Le différend entre Anthropic et le gouvernement américain révèle des divergences plus profondes sur la gouvernance, les risques et le contrôle de l'IA

Le différend croissant entre Anthropic PBC et le ministère américain de la Défense révèle une tension fondamentale sur le marché de l’intelligence artificielle : qui contrôle en fin de compte la puissance des systèmes d’IA ?

Ce qui a commencé comme un désaccord contractuel et politique a évolué vers un débat plus large sur la sécurité nationale, la responsabilité des entreprises et les limites de l’autonomie gouvernementale dans les technologies émergentes.

Au centre du conflit se trouve la désignation par le Pentagone d'Anthropic comme un « risque pour la chaîne d'approvisionnement », une décision qui interdit effectivement l'utilisation des modèles de l'entreprise dans des systèmes liés à la défense. Le président Donald Trump a ensuite ordonné à toutes les agences fédérales de cesser de faire affaire avec Anthropic.

Cette décision a été contestée devant les tribunaux et fait désormais l’objet d’une injonction préliminaire, mais ses implications se répercutent déjà sur les pratiques de développement des technologies de l’information et de l’IA des entreprises.

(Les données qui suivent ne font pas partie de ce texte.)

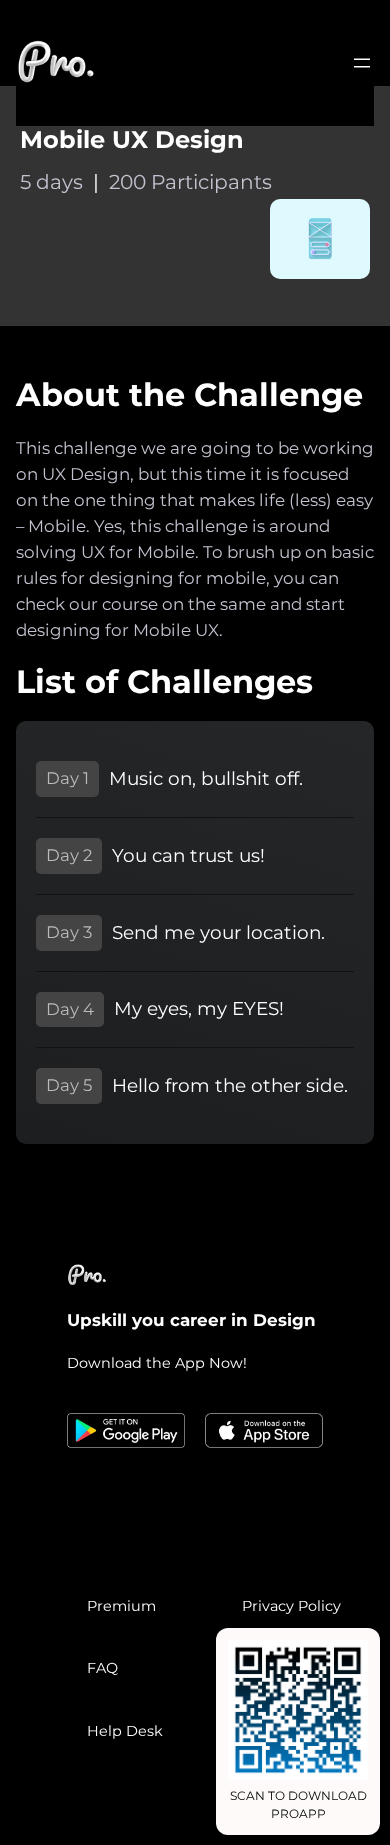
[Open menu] (362, 63)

Un rapport de Gartner Inc. publié fin mars indiquait que cet épisode souligne à quel point les modèles d'IA sont profondément intégrés dans les systèmes logiciels et les vulnérabilités aux chocs politiques qui en résultent. « L'exclusion d'Anthropic souligne la rapidité avec laquelle les dépendances intégrées au modèle peuvent se transformer en dette technique structurelle », a écrit la société, notant que même des changements mineurs dans le comportement du modèle peuvent nécessiter une « large revalidation fonctionnelle » et potentiellement perturber les systèmes de production.

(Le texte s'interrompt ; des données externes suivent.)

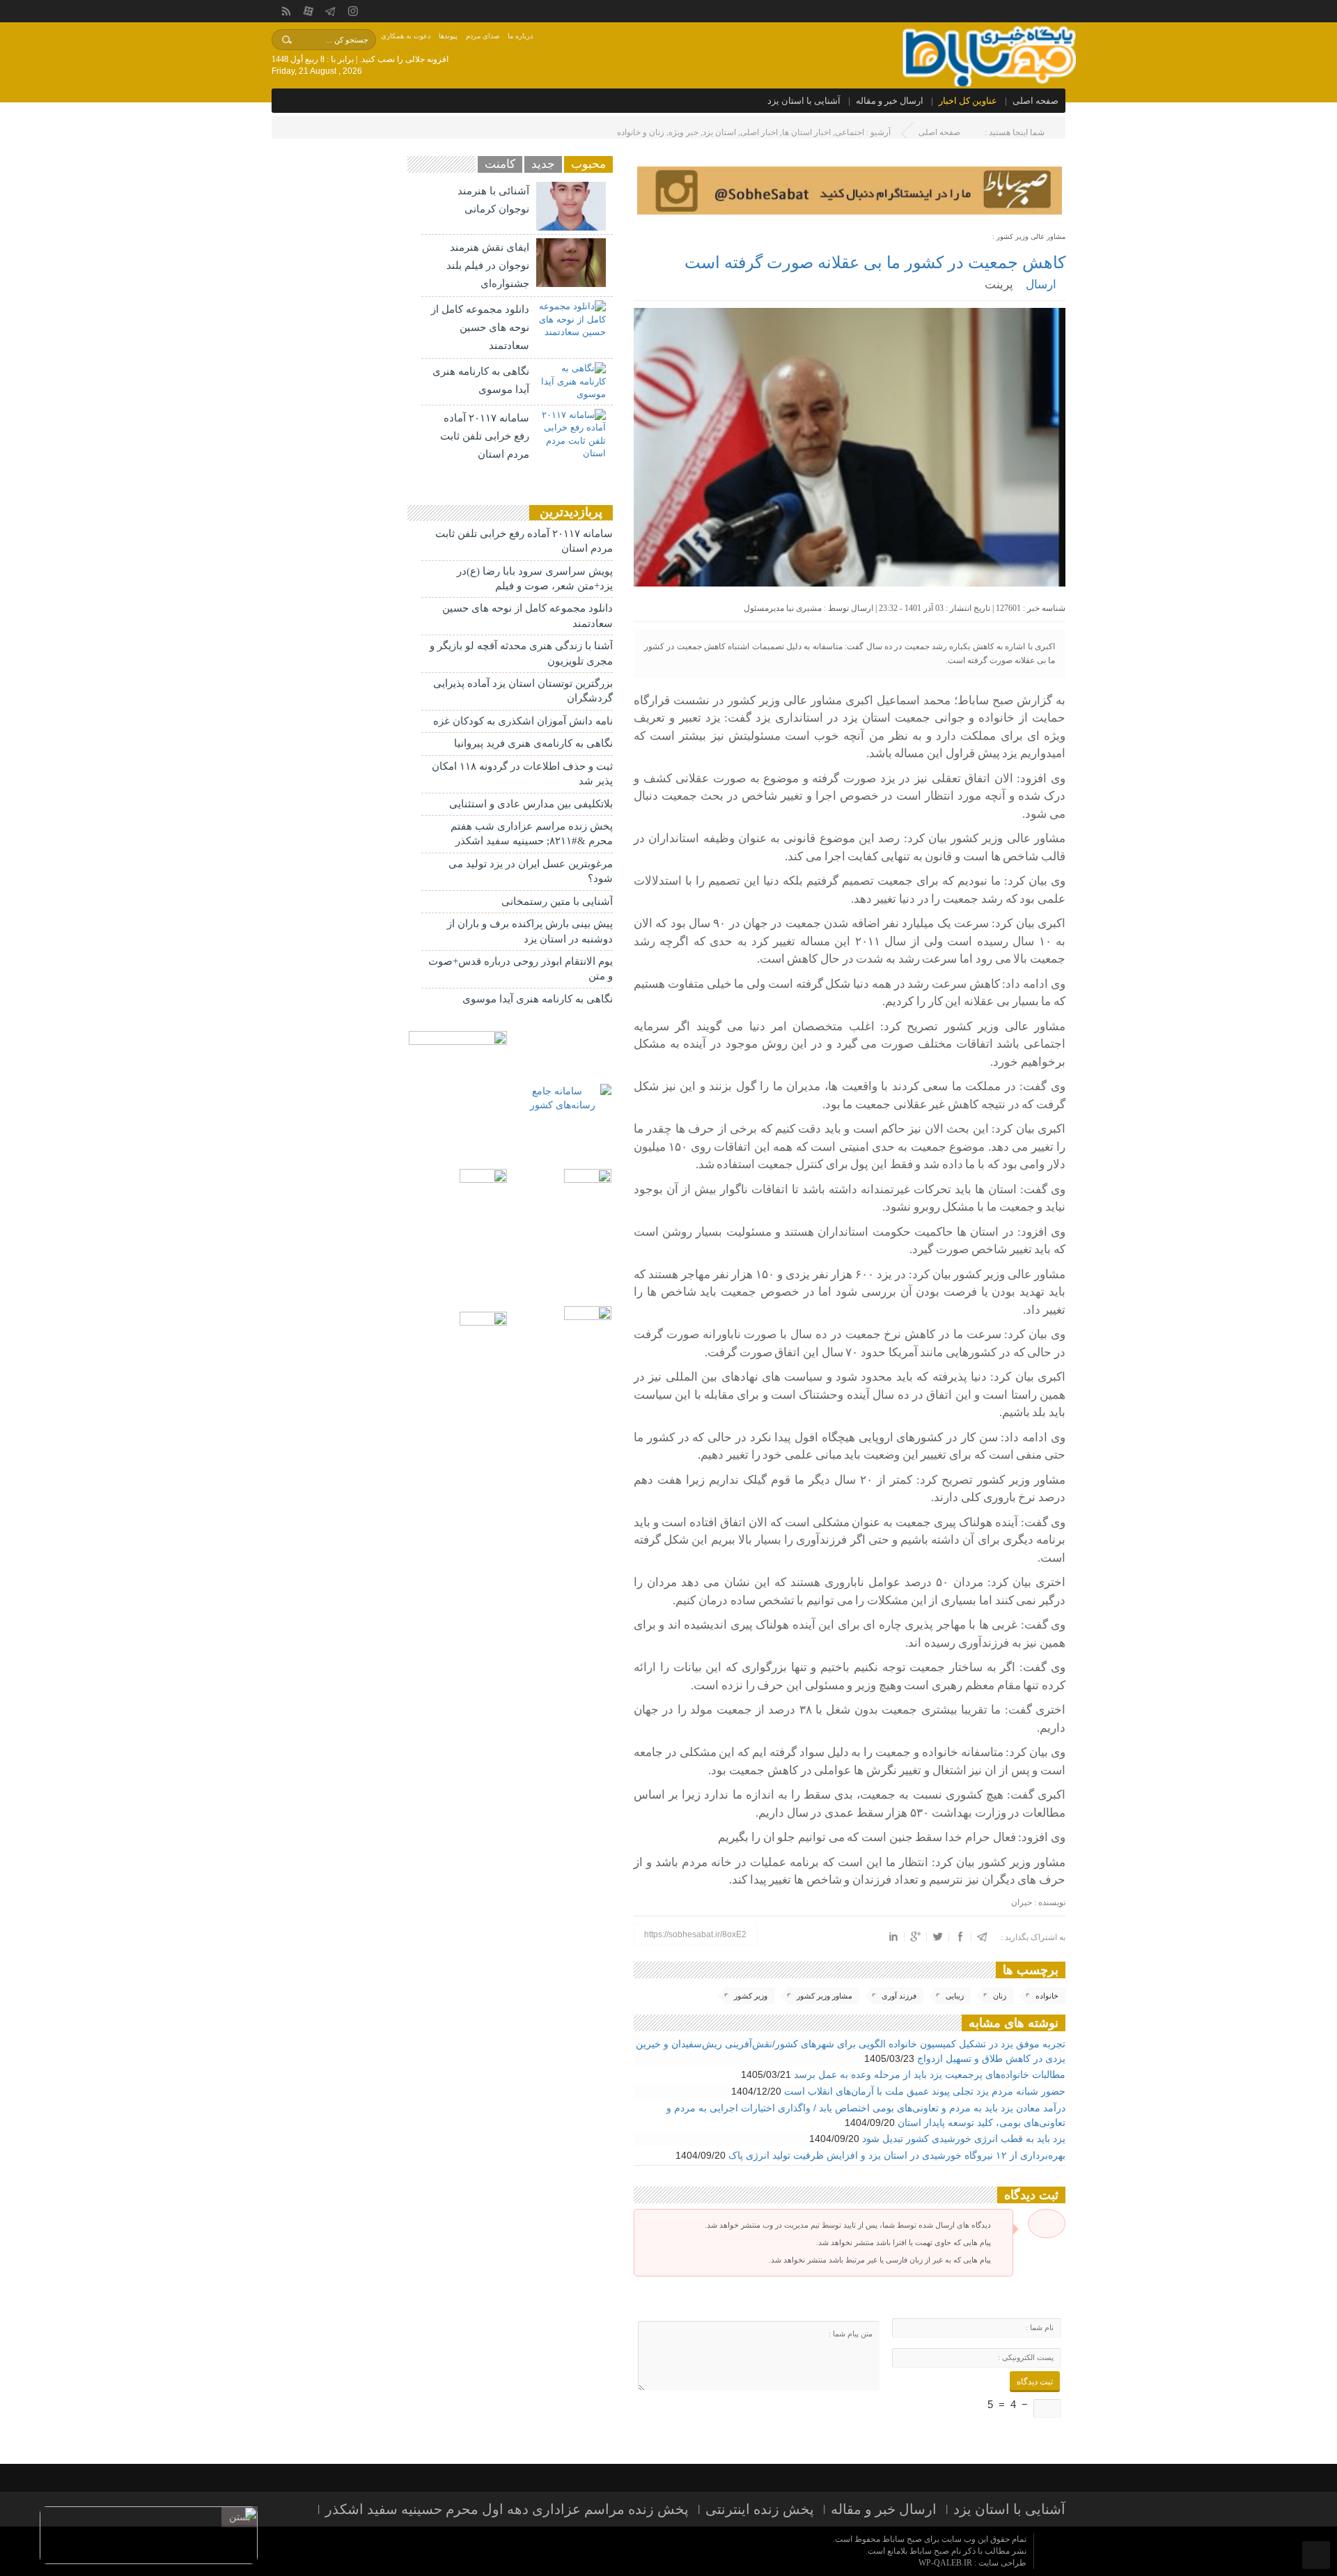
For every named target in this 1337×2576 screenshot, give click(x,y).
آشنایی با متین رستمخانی (557, 901)
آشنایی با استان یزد (803, 100)
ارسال (1041, 284)
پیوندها (448, 36)
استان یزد (719, 132)
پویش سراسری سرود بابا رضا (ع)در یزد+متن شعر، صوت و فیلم (535, 578)
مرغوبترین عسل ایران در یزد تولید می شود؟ (530, 871)
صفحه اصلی (1035, 100)
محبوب (588, 164)
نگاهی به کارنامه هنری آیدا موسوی (537, 998)
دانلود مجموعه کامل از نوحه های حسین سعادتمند (480, 327)
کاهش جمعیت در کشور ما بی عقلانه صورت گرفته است (875, 263)
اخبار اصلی (759, 132)
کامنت (500, 164)
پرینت (1002, 285)
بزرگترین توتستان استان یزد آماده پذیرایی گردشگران (523, 691)
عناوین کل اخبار (968, 100)
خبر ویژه (683, 132)
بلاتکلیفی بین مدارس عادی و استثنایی (531, 803)
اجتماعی (849, 132)
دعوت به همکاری (405, 36)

Au cœur du différend se trouve l'insistance d'Anthropic à restreindre la manière dont ses modèles peuvent être utilisés, en particulier dans des domaines tels que la surveillance de masse et les armes autonomes. Cette position a déclenché un débat plus large sur la question de savoir si les entreprises privées devraient définir des limites éthiques pour les technologies ayant des implications sociétales et géopolitiques.

SiliconANGLE a contacté de nombreux experts en IA et dirigeants de l'industrie. Même si la plupart ont refusé de commenter cette question politiquement chargée, ceux qui ont accepté d'être cités ont largement soutenu le droit d'Anthropic de dicter des restrictions sur l'utilisation de sa technologie.

Conflit de gouvernance

Plusieurs ont fait valoir que la présentation par le Pentagone du problème comme d'un risque lié à la chaîne d'approvisionnement est exagérée. Le conflit semble moins porter sur des vulnérabilités de sécurité que sur des désaccords sur une utilisation acceptable, a déclaré David Linthicum, expert en la matière dans le domaine du cloud et de l'IA.

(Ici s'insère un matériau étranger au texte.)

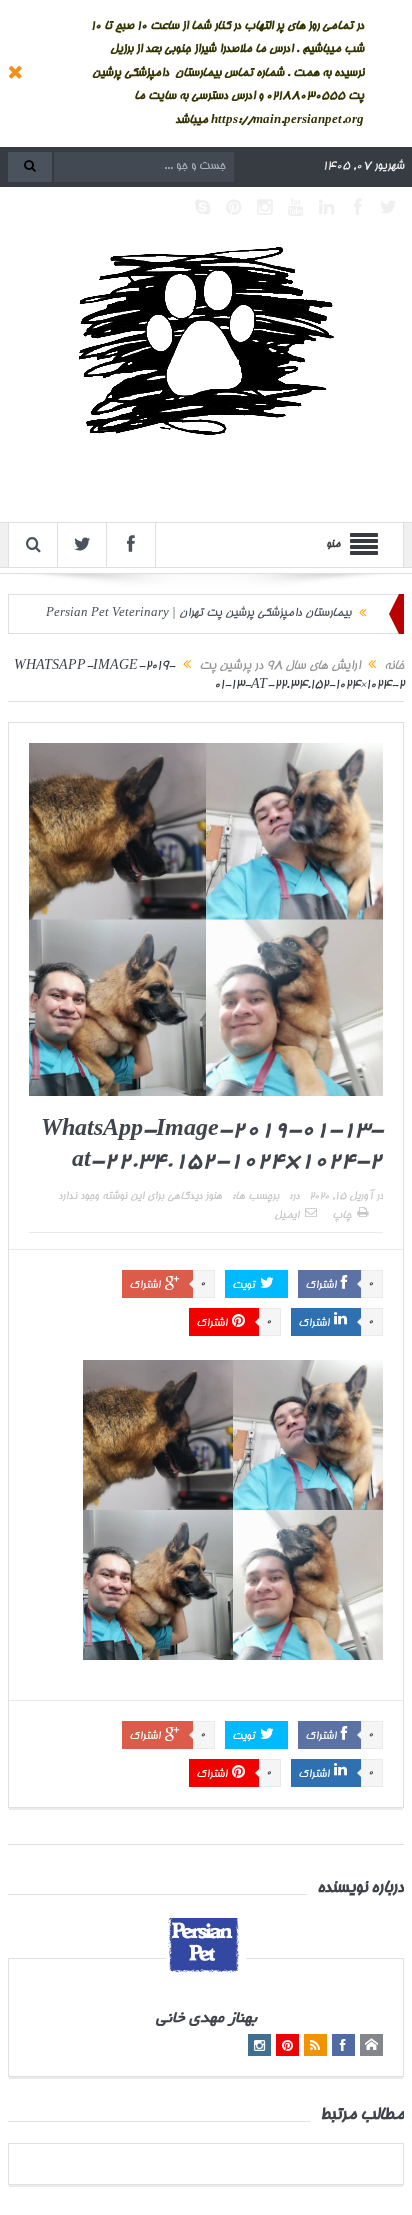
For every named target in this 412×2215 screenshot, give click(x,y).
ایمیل (286, 1216)
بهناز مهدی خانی (206, 2019)
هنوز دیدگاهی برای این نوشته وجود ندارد (140, 1197)
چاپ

« Si une entreprise déclare qu’elle ne veut pas que son IA soit utilisée à certaines fins de surveillance militaire ou nationale, c’est une question de politique et de gouvernance », a-t-il déclaré.

Carlos Montemayor, professeur de philosophie à l'Université d'État de San Francisco, a adopté un point de vue plus critique à l'égard de la position du gouvernement, suggérant que cette désignation pourrait être punitive. « Le gouvernement punit Anthropic pour ne pas avoir suivi les ordres », a-t-il déclaré, qualifiant cette décision d'injustifiée et potentiellement de signal aux autres fournisseurs d'IA de s'aligner sur les attentes fédérales.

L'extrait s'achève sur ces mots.